The mechanism of absorption for drugs or the transport of drugs across membranes entails one or more of the following processes:
- Passive diffusion: This is the most common mode of drug transport across cell membranes and it is governed by a concentration gradient across a membrane, which makes a drug move from an area of high concentration to one of low concentration. The rate of diffusion depends mainly on the lipid–water partition coefficient rather than on lipid solubility per se.
- Active transport: This is an energy-dependent movement of compounds across membranes, most often against their concentration gradient. In general, drugs will not be actively transported unless they sufficiently resemble the endogenous substances (such as sugars, amino acids, nucleic acid precursors) that are the normal substrates for the particular carrier system. This transport involves the reversible binding of the molecule to be transferred to a membrane component (a carrier) of complementary configuration.
- Transport by special carrier protein or Facilitated diffusion:The transfer of drugs by facilitated diffusion has many of the characteristics associated with active transport, including being a protein carrier-mediated transport system that shows saturability and selectivity. It differs from active transport, however, in that no energy input is required beyond that necessary to maintain normal cellular function.

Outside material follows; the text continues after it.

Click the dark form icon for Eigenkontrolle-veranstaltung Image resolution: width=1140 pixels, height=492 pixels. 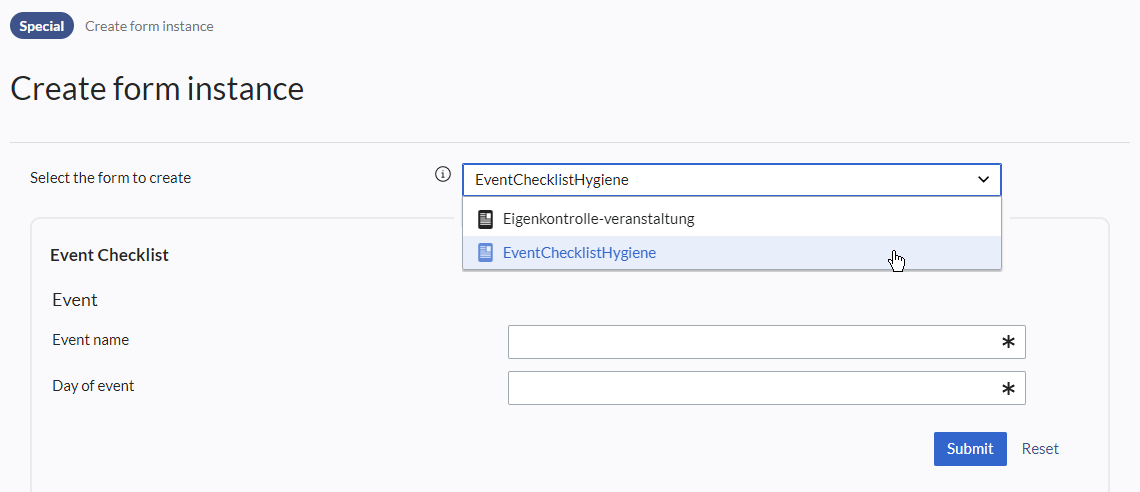tap(485, 219)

In facilitated transport the movement of the transported molecule is from regions of higher to regions of lower concentrations, so the driving force for facilitated transport is the concentration gradient. Although the initial rate of drug transfer will be proportional to the magnitude of the concentration gradient, at some point further increases in drug concentration no longer increase the transport rate; that is, Tm has been reached, since the binding sites on the carrier are now completely saturated.
- Filtration: The rate of filtration depends both on the existence of a pressure gradient as a driving force and on the size of the compound relative to the size of the pore through which it is to be filtered. In biological systems, the passage of many small water-soluble solutes through aqueous channels in the membrane is accomplished by filtration. The hypothetical diameter of these pores is about 7 Å, a size that generally limits passage to compounds of molecular weight less than 100 (e.g., urea, ethylene glycol).

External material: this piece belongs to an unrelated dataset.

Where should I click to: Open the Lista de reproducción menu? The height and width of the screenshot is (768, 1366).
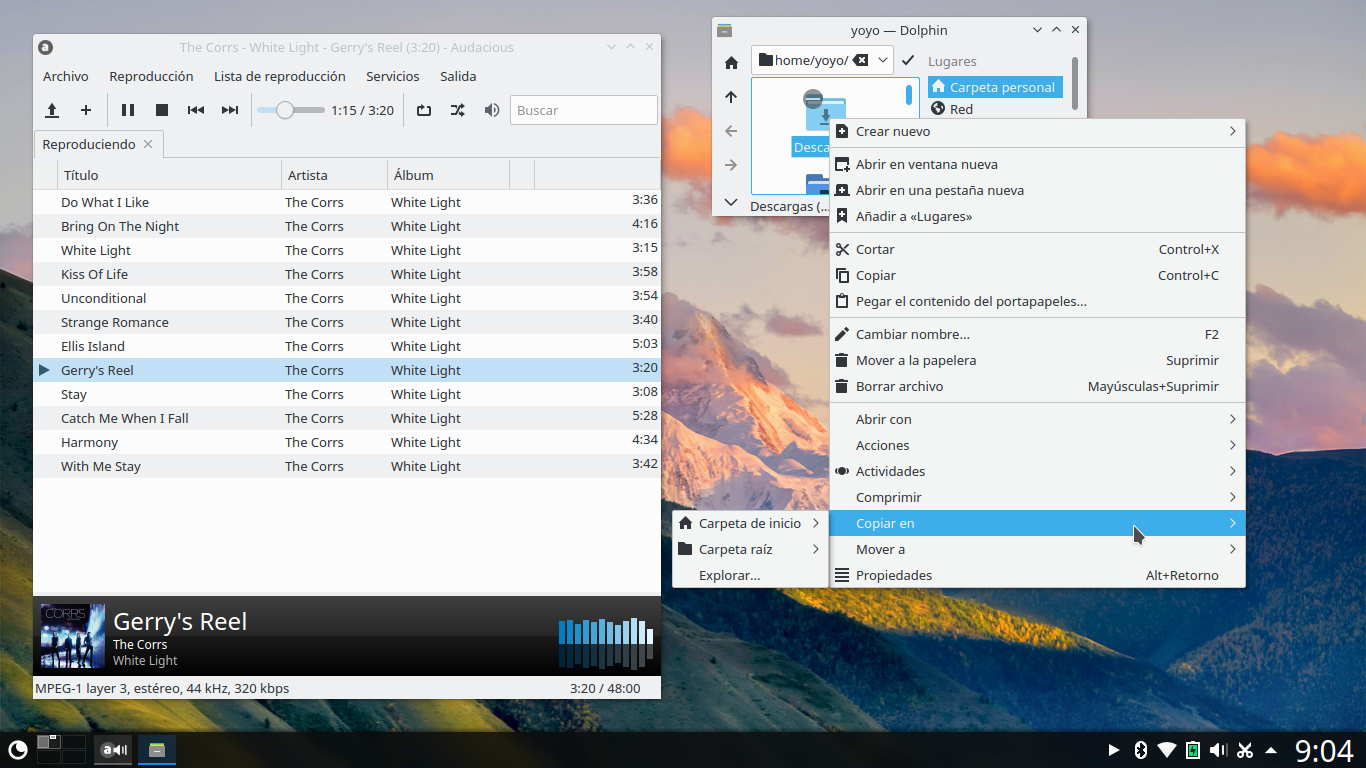pos(279,76)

- Bulk flow: Most substances, lipid-soluble or not, cross the capillary wall at rates that are extremely rapid in comparison with their rates of passage across other body membranes. In fact, the supply of most drugs to the various tissues is limited by blood flow rather than by restraint imposed by the capillary wall. This bulk flow of liquid occurs through intercellular pores and is the major mechanism of passage of drugs across most capillary endothelial membranes, with the exception of those in the CNS.
- Ion pair transport: Absorption of some highly ionized compounds like sulfonic acids and quaternary ammonium compounds from the gastrointestinal tract cannot be explained in terms of the transport mechanisms discussed earlier. These compounds are known to penetrate the lipid membrane despite their low lipid–water partition coefficients. It is postulated that these highly lipophobic drugs combine reversibly with such endogenous compounds as mucin in the gastrointestinal lumen, forming neutral ion-pair complexes; it is this neutral complex that penetrates the lipid membrane by passive diffusion.

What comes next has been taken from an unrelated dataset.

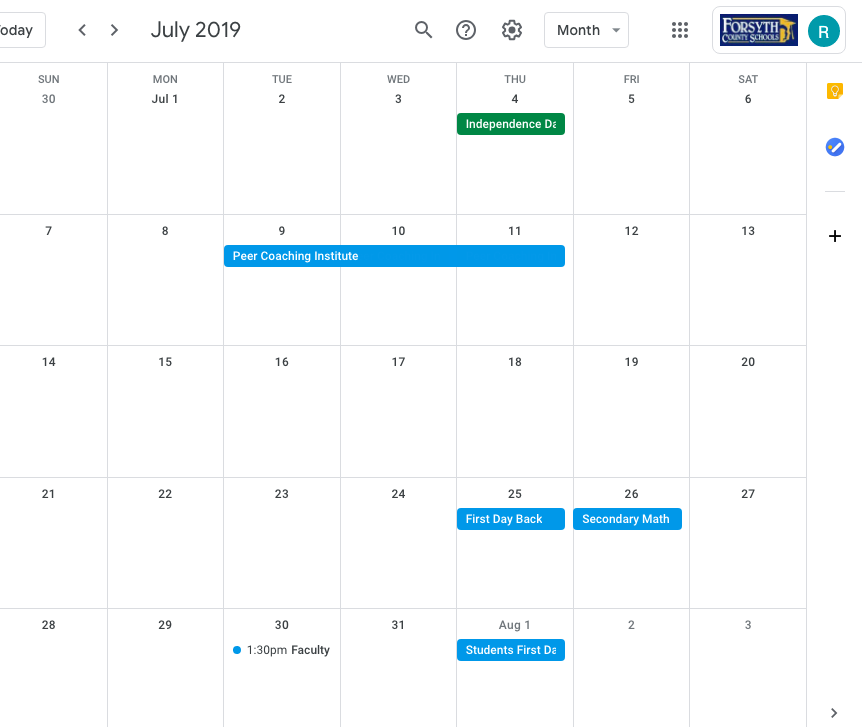The width and height of the screenshot is (862, 727).
Task: Go to the previous month
Action: [x=82, y=30]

- Endocytosis: Endocytosis involves the cellular uptake of exogenous molecules or complexes inside plasma membrane-derived vesicles. This process can be divided into two major categories: (1) adsorptive or phagocytic uptake of particles that have been bound to the membrane surface and (2) fluid or pinocytotic uptake, in which the particle enters the cell as part of the fluid phase. The solute within the vesicle is released intracellularly, possibly through lysosomal digestion of the vesicle membrane or by intermembrane fusion.